Hace algunos días un reportaje por TV reveló que en Chile cinco personas se suicidan al día, esto nos recuerda con crudeza la magnitud de la crisis de salud mental que enfrentamos, la llamada “pandemia de la salud mental”.
No hablamos de un fenómeno marginal, sino de una realidad estructural: por cada suicidio consumado, existen al menos 20 intentos, y uno de cada tres chilenos reconoce haber vivido un cuadro que afecta su bienestar psicológico.
La salud mental se ha convertido en la principal causa de licencias médicas en el país, golpeando con especial fuerza a niños, adolescentes y jóvenes. Estas cifras no solo están alineadas con las estimaciones nacionales, sino que se condicen con los resultados de investigaciones en las que he participado, en donde encontramos prevalencias alarmantes de ideación suicida (47 %), riesgo suicida moderado a alto (40,9 %) y al menos uno de cada cuatro personas (27,2 %) había intentado suicidarse alguna vez.

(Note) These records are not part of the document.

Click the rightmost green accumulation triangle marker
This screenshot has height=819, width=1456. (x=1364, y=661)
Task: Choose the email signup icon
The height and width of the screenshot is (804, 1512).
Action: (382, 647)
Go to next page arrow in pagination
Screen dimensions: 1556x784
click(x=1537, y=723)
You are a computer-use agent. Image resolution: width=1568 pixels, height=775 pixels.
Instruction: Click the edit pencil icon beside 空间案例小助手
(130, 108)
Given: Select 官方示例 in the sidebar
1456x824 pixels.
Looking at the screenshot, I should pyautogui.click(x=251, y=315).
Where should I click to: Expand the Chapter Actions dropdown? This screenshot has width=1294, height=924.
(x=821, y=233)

Más allá de las cifras, los hallazgos muestran la necesidad de un abordaje integral. Las raíces del problema no están solo en lo individual, sino en un tejido social debilitado: vínculos de confianza frágiles, soledad, hiperconexión digital sin acompañamiento emocional y el estigma que aún silencia las conversaciones sobre sufrimiento y suicidio.
La falta de alfabetización en salud mental y emocional perpetúa el riesgo y dificulta la búsqueda de ayuda, por lo que se requiere con urgencia incorporar la educación socioemocional en el sistema escolar y universitario como estrategia central de prevención, junto con políticas públicas que fortalezcan el presupuesto y el acceso oportuno a la salud mental.
Aunque existen esfuerzos —como la apertura de nuevos COSAM, la línea gratuita *4141 y campañas que promueven la empatía y la psicoeducación— la inversión sigue siendo insuficiente. Hablar del suicidio no incrementa el riesgo; por el contrario, es un factor protector que debe dejar de ser tabú y convertirse en una conversación social, educativa y profesional.
Cada pérdida por suicidio es una herida colectiva, y nuestra responsabilidad ética como investigadores, educadores y sociedad es transformar la salud mental en una prioridad concreta, no en una promesa pendiente.